What's the best way to disallow such a huge swath, anyway : at the firewall level, Apache config or .htaccess ?
| 10:01 pm on Jun 2, 2011 (gmt 0)|
I (and many others) block ALL AWS ranges - in fact I go further and block all Amazon ranges, AWS or not. And any other cloud I can detect (there are quite a few - MS, Google, various ISPs...
If you have a suitable firewall you could use that. If you have an apache server then use .htaccess (I think - I'm not a linux server person). There are others who are better qualified to answer that and I think it's been answered a few times hereabouts.
| 5:29 am on Jun 3, 2011 (gmt 0)|
|What's the best way to disallow such a huge swath, |
It may appear to be large range of IP's, however considering the vastness of the overall www, AWS is a small-fry.
| 4:00 pm on Jun 13, 2011 (gmt 0)|
Just passing by to report yet another --
Mozilla/5.0 (compatible; q1; +http://www.qleeq.com; email@example.com)

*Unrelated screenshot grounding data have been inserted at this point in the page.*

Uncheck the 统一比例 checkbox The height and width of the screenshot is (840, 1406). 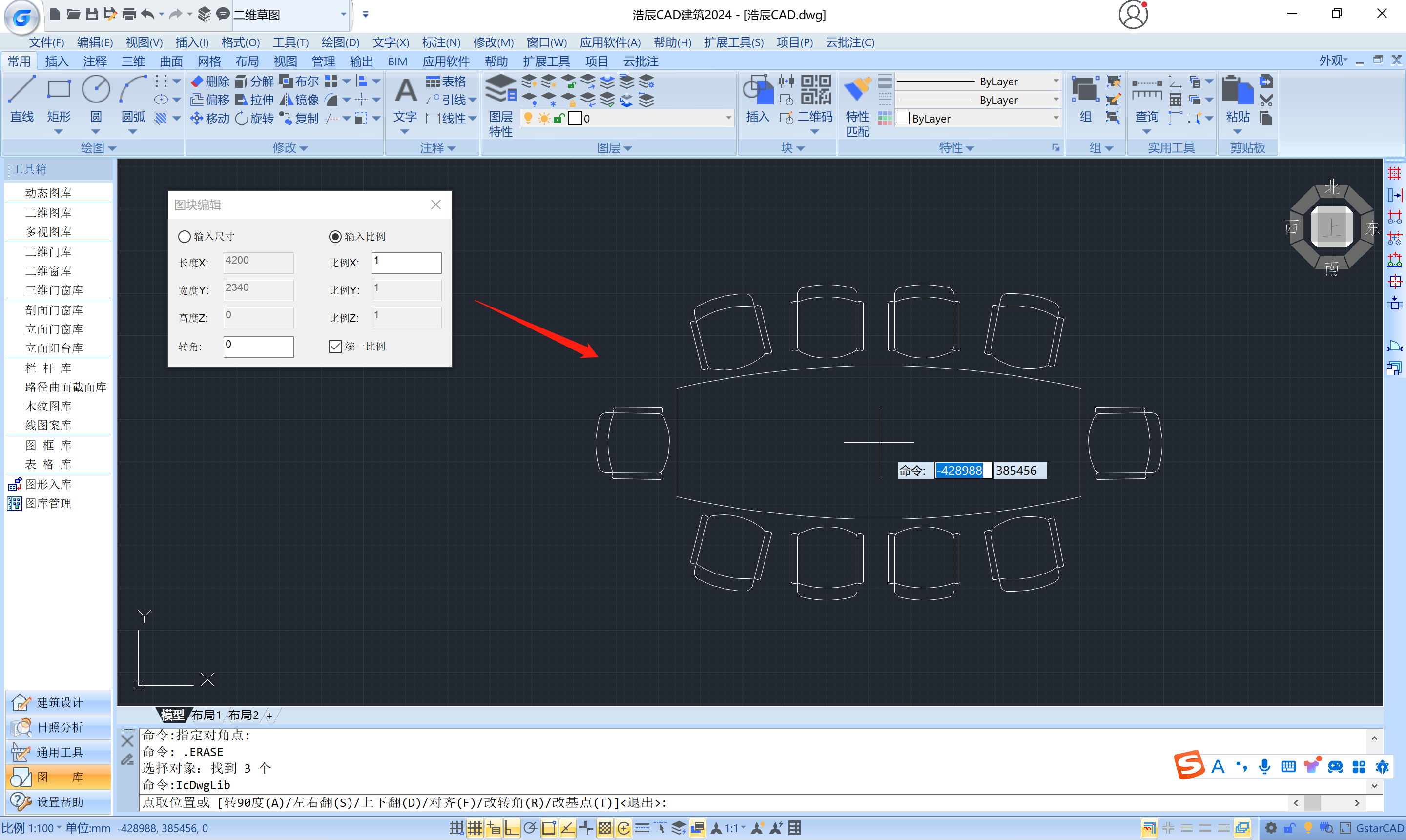tap(335, 347)

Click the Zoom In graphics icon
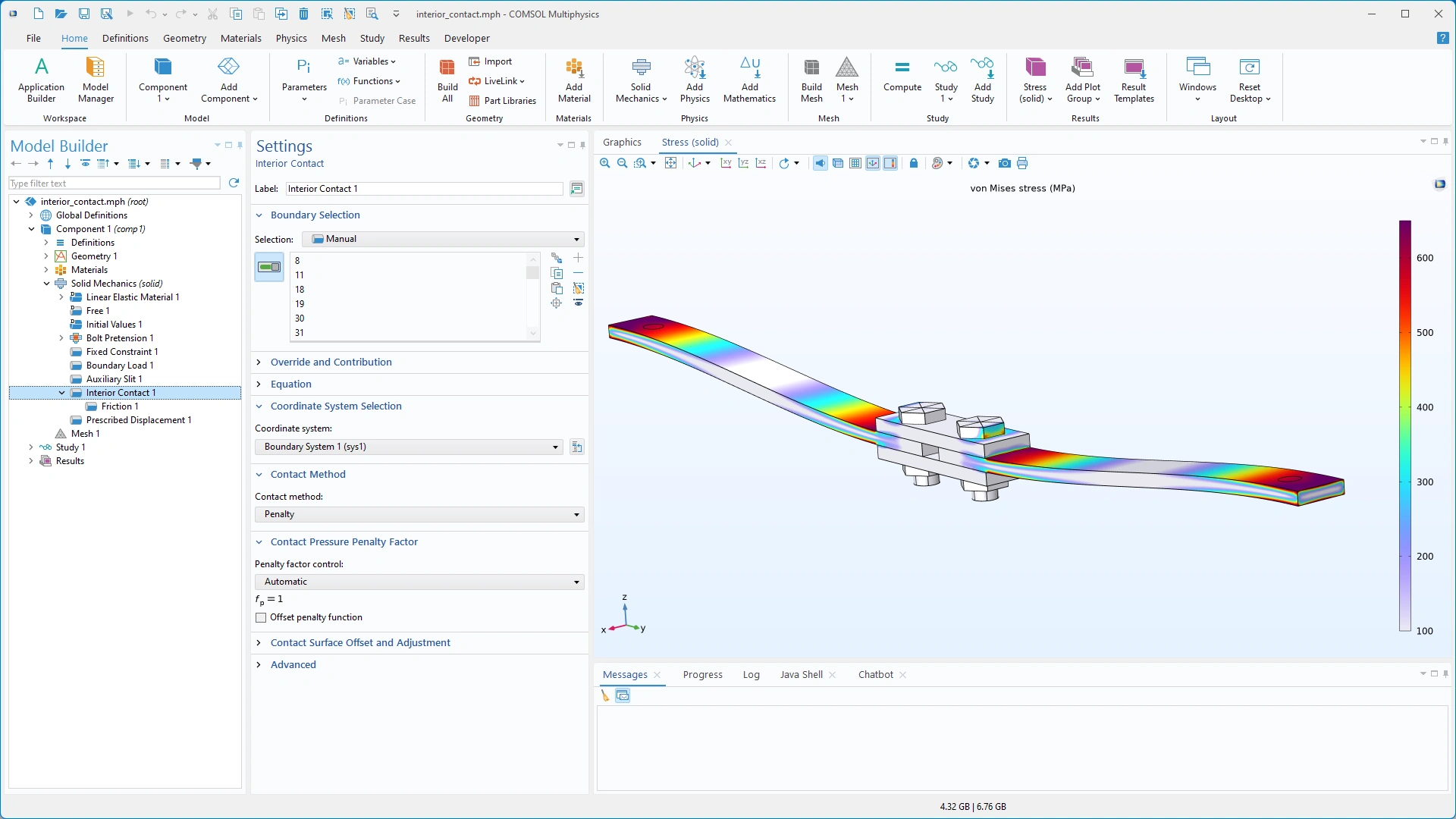(604, 163)
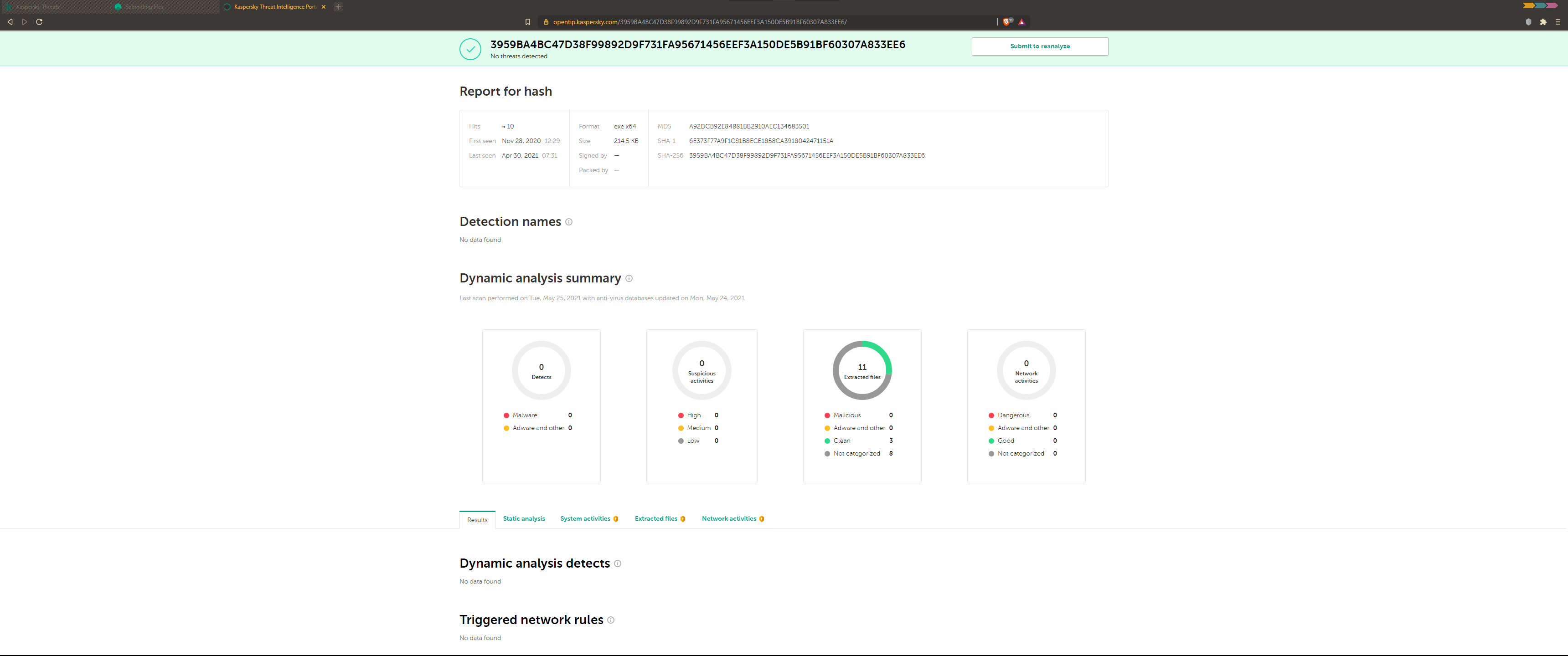
Task: Reload the page with the refresh icon
Action: click(x=40, y=22)
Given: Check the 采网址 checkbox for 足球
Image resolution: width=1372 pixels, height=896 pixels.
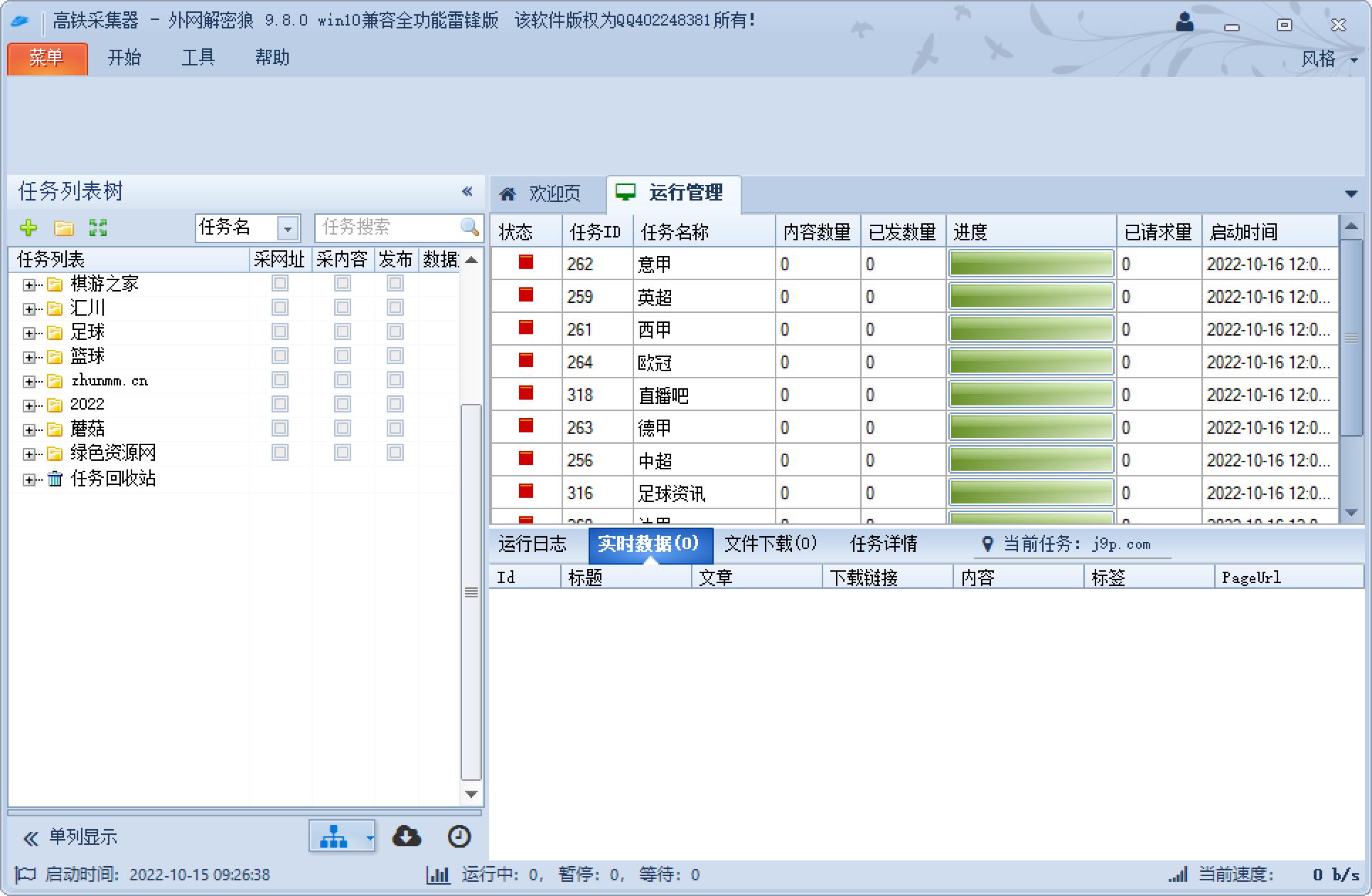Looking at the screenshot, I should [279, 331].
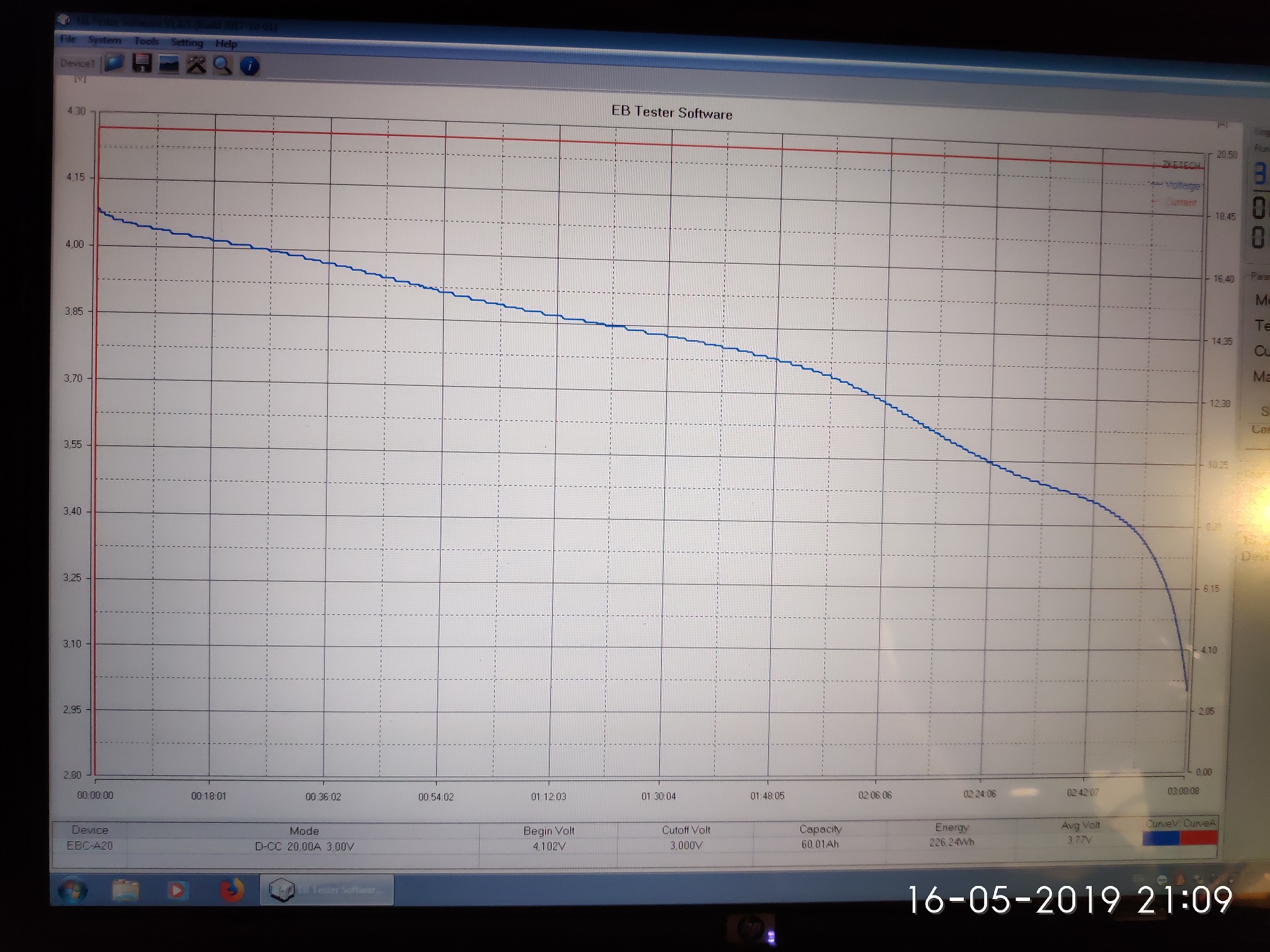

| 8:43 pm on Jun 13, 2011 (gmt 0)|
Good to see you around again, pfui!
174.129/16 - block. :)
| 12:03 am on Jun 14, 2011 (gmt 0)|
@ dstiles Just a FYI concerning the IP rage config: 174.129/16
That does not work on all unix/apache set-ups. Out of the 3 hosted servers I use, 2 I must write it like this: 184.108.40.206/16.
Just though I'd post this for those who mistakenly cut'n paste without doing their research.
And agreed, good to see you around again, pfui.